## Exercise
Please rewrite the part of the listing that opens with the line containing "How do I perform: Click the Django dj icon?" and closes with the line containing "Looking at the screenshot, I should click(x=1145, y=110).", replacing "Fjern alle" with "Remove all" and changing nothing else.
+++ Input records +++
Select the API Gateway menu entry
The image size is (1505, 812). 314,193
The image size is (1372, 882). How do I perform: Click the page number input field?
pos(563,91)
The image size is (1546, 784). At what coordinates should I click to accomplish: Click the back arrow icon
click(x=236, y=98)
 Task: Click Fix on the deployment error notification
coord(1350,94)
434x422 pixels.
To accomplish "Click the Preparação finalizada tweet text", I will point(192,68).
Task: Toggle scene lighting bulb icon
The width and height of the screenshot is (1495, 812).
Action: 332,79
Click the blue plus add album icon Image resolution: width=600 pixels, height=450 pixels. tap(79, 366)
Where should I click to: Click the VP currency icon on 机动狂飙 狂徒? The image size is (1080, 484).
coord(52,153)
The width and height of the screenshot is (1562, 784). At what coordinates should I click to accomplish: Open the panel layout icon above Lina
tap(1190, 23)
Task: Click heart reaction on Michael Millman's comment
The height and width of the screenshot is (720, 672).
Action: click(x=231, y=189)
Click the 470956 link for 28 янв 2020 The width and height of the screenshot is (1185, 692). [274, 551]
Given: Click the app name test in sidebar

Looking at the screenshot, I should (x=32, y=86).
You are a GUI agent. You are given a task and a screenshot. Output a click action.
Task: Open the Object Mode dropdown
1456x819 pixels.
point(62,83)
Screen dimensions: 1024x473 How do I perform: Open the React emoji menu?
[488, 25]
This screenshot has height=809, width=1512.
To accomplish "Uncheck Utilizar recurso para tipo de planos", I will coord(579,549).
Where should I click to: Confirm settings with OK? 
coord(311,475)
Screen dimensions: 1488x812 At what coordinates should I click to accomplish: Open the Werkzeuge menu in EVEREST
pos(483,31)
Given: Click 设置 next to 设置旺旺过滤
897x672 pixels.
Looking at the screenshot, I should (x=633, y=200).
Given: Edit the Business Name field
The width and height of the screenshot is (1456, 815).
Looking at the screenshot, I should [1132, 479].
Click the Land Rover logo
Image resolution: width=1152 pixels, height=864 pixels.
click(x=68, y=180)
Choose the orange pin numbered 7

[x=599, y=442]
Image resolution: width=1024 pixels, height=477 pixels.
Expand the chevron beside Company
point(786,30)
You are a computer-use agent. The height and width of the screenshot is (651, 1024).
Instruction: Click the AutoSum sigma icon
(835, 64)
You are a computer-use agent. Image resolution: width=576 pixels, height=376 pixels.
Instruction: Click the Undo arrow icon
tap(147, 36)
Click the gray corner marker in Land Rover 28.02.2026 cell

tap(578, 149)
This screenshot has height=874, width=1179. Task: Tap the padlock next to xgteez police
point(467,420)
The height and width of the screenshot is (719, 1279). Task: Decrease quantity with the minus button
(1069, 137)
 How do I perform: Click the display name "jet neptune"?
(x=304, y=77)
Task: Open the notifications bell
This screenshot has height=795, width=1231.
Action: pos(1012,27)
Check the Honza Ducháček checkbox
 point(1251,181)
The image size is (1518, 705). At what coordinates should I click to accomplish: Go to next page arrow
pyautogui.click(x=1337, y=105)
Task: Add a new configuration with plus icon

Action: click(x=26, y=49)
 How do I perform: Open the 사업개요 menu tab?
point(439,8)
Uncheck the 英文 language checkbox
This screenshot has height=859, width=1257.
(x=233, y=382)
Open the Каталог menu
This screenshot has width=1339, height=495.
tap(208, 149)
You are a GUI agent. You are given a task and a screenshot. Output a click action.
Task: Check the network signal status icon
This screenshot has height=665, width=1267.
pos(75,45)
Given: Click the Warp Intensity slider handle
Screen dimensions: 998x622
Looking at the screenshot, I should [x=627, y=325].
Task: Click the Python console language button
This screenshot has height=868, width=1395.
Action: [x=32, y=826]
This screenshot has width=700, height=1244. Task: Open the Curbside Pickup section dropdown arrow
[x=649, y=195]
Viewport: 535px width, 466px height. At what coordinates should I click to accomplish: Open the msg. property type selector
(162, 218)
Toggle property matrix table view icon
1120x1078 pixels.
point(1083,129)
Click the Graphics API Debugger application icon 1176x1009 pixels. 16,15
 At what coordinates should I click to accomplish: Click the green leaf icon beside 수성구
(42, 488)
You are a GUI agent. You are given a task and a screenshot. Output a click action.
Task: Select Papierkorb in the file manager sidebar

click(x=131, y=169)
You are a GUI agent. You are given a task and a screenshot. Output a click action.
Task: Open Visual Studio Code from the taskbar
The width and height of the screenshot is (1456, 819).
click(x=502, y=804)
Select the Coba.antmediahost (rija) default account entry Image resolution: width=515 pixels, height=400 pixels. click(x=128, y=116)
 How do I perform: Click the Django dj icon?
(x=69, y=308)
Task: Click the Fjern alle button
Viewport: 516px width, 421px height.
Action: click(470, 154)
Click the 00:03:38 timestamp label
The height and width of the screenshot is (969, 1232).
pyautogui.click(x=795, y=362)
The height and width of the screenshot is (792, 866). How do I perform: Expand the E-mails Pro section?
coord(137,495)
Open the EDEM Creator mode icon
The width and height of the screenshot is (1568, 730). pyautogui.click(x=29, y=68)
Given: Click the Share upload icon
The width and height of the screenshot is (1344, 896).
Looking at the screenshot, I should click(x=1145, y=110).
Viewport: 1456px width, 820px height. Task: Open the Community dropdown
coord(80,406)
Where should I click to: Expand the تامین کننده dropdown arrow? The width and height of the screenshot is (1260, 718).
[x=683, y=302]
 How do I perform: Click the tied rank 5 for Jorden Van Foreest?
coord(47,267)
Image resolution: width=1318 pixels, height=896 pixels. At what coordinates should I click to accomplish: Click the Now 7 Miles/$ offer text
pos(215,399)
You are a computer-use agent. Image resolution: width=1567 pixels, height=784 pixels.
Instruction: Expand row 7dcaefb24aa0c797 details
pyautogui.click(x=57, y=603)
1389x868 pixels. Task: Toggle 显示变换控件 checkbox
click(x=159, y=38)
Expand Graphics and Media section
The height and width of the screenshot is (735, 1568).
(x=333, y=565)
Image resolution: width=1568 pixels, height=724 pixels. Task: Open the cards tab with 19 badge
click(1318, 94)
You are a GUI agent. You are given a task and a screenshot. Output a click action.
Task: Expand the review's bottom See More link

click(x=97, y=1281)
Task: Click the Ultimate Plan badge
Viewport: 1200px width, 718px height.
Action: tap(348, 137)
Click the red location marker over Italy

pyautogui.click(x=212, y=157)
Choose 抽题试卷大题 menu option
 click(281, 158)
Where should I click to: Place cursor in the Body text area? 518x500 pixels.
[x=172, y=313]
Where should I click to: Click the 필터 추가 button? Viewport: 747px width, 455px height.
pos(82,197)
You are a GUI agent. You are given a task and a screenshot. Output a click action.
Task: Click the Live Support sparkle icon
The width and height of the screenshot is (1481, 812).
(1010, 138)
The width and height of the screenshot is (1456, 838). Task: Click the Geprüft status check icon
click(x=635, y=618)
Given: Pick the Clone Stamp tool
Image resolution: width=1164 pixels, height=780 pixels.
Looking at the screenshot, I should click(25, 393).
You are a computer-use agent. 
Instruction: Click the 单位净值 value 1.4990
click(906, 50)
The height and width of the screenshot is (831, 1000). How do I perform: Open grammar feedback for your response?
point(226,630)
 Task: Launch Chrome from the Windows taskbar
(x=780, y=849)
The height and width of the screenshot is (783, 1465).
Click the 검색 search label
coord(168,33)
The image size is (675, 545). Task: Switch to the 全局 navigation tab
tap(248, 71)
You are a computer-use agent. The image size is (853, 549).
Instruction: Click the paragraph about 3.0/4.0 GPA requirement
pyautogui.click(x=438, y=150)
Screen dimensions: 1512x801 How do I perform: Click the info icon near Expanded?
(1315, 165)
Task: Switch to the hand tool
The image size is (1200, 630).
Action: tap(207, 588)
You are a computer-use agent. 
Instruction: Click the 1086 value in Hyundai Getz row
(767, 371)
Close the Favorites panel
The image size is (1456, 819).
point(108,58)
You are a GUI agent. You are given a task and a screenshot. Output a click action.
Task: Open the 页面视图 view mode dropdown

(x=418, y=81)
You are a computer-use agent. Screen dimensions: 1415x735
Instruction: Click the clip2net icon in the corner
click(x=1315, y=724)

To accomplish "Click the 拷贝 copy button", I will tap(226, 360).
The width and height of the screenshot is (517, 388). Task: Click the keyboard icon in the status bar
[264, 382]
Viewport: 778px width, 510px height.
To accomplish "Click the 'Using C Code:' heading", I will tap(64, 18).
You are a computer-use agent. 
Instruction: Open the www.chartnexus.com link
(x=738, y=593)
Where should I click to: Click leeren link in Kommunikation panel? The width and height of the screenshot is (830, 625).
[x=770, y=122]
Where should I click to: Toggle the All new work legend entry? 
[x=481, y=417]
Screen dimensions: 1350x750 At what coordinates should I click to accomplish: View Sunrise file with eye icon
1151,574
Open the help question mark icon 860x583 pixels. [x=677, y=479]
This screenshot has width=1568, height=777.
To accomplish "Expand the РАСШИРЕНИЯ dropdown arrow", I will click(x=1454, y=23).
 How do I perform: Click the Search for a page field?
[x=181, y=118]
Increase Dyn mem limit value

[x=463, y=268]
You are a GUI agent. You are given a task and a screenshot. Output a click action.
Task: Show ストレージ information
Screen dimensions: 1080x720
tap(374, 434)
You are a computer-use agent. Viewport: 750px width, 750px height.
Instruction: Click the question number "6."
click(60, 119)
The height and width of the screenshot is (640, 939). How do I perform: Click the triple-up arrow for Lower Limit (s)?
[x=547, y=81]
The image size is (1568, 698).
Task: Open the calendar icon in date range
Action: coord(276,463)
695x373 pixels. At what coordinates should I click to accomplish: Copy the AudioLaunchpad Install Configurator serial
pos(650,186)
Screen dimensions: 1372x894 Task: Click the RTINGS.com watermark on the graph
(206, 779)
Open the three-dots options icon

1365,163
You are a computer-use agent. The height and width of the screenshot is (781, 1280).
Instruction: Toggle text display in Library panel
+++
## Written solution
 How do I perform: Click the Django dj icon?
(x=69, y=308)
Task: Click the Remove all button
Viewport: 516px width, 421px height.
Action: click(470, 154)
Click the 00:03:38 timestamp label
The height and width of the screenshot is (969, 1232).
pyautogui.click(x=795, y=362)
The height and width of the screenshot is (792, 866). How do I perform: Expand the E-mails Pro section?
coord(137,495)
Open the EDEM Creator mode icon
The width and height of the screenshot is (1568, 730). pyautogui.click(x=29, y=68)
Given: Click the Share upload icon
The width and height of the screenshot is (1344, 896).
Looking at the screenshot, I should click(x=1145, y=110).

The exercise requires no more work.